The product intervention power legislated in 2019 allows ASIC to step in when it deems a financial or credit product (or class of products) will cause significant consumer harm.

According to Ms Chester, having a greater data capability would allow the regulator to proactively and precisely pursue causes for consumer detriment, including pinpointing driving factors in businesses. It could also dramatically reduce costs, so that ASIC would not be “sopping up the spilt milk after misconduct through enforcement”.

Recently, the body issued notices to fund managers in its “true-to-label” project, where it processed data on misconduct entity by entity.

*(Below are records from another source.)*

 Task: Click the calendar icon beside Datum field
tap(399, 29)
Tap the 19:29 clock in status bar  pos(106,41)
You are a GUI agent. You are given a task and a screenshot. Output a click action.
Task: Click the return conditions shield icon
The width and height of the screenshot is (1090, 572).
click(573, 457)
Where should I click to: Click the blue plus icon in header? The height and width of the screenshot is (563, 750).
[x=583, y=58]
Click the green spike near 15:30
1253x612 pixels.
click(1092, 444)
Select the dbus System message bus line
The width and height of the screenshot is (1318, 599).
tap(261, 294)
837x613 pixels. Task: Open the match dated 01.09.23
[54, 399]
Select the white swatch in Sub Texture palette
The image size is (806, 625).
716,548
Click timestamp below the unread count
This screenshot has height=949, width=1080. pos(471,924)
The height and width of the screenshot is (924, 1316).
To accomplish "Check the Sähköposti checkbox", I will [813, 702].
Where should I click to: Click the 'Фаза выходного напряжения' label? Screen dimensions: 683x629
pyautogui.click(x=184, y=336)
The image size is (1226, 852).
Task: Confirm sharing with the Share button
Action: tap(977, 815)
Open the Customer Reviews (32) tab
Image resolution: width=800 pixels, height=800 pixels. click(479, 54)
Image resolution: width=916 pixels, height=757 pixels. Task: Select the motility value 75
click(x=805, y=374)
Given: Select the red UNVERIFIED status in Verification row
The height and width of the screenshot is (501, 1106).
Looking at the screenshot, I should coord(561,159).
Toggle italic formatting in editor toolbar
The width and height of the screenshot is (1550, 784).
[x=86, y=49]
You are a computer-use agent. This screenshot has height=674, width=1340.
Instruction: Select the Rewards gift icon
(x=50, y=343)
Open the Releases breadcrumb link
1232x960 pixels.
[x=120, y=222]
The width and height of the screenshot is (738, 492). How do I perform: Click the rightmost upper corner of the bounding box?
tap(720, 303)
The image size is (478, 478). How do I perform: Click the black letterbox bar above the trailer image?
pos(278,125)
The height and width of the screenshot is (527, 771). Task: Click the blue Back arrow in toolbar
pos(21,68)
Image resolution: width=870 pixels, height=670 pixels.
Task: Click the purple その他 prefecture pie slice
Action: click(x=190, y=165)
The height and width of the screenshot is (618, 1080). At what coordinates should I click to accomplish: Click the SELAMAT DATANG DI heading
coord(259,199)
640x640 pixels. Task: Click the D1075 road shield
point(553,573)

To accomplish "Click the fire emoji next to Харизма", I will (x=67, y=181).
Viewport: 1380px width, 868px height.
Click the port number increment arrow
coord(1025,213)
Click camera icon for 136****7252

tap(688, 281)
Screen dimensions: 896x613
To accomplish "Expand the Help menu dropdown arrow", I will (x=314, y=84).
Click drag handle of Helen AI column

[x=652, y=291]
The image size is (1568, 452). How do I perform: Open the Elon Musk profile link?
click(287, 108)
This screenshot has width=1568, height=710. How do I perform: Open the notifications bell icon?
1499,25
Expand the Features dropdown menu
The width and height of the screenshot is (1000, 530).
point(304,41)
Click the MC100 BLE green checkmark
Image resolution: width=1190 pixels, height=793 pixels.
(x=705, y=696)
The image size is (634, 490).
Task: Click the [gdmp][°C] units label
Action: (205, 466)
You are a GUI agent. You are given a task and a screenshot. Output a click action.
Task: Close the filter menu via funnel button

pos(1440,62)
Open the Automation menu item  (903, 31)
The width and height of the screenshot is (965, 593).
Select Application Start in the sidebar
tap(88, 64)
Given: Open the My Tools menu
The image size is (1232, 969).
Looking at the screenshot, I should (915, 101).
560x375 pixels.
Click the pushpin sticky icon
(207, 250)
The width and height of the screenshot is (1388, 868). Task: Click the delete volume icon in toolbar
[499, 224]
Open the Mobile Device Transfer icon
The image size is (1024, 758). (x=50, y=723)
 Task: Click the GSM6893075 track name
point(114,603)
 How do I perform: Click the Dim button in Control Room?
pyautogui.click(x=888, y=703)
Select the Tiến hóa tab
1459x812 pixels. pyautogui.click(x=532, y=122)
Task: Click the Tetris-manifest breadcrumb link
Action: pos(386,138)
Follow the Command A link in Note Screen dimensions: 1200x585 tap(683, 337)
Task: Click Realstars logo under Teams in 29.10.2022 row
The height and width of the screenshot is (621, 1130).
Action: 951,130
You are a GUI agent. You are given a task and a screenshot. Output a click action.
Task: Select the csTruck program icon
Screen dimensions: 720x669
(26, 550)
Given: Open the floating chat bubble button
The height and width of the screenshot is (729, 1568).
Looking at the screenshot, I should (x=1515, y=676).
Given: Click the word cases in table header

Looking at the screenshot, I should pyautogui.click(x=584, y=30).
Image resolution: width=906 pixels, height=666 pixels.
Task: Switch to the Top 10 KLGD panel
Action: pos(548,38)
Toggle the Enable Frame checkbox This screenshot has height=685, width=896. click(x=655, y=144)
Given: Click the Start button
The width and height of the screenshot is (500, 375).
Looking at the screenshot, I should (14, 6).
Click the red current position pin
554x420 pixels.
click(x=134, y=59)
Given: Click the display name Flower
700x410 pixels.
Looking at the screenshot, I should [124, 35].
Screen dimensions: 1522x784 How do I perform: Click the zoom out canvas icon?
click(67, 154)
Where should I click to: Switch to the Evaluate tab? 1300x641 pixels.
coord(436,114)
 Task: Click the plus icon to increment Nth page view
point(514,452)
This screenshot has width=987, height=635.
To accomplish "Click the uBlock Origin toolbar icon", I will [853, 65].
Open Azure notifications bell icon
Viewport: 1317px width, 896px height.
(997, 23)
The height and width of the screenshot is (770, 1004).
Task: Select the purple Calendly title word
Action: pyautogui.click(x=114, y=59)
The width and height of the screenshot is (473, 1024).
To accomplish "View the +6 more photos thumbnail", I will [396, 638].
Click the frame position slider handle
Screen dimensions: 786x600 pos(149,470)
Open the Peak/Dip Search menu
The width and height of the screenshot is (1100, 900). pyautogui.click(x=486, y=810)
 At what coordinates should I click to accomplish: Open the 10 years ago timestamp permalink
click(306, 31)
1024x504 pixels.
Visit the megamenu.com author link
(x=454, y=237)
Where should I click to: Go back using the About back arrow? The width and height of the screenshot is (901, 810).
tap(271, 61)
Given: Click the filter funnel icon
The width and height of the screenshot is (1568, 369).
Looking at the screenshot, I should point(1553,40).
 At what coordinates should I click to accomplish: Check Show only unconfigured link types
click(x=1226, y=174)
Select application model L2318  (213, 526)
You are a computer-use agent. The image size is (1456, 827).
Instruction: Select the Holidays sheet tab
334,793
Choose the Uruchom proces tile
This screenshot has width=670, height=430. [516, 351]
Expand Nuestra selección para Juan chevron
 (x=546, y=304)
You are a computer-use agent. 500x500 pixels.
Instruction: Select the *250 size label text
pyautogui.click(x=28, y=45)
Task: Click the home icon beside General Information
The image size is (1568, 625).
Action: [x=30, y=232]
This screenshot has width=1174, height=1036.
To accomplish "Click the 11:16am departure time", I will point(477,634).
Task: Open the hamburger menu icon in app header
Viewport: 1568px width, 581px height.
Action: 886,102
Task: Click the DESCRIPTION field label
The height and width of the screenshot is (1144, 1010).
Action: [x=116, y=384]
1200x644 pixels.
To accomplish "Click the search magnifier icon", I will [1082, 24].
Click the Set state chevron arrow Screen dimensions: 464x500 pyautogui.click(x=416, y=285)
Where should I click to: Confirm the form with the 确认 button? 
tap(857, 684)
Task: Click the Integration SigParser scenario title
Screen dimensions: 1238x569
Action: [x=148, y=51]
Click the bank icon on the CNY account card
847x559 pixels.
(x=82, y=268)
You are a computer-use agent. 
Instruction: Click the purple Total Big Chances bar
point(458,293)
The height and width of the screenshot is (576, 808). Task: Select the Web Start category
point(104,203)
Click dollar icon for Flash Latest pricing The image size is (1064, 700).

There were resulting regulatory outcomes, including a lawsuit against fund management boutique Mayfair 101, but it was a “hugely resource-intensive task” that was timely and expensive, Ms Chester reported.

ASIC has written to Treasury and alerted Treasurer Josh Frydenberg about the areas where it lacks data collection powers, having first notified the government about the issue five years ago.

But ASIC also reportedly needs funding to build its data capability and infrastructure.

“Base two on the climb to Everest is really making sure that we’ve got the data capabilities and the capex. And I’ve said this before in parliamentary hearings, we’ve decided to reallocate money ourselves to make data a priority and we are doing that, but we are capex poor,” Ms Chester said.

“We have opex [operating expenditure] and we’re not able to change it into capex. In the absence of capex, we cannot become a lean mean data machine. And that’s what we really need to do, to be able to really deliver on what the Parliament expects of us and the Senate expects of us with the new powers that we’ve gratefully received.”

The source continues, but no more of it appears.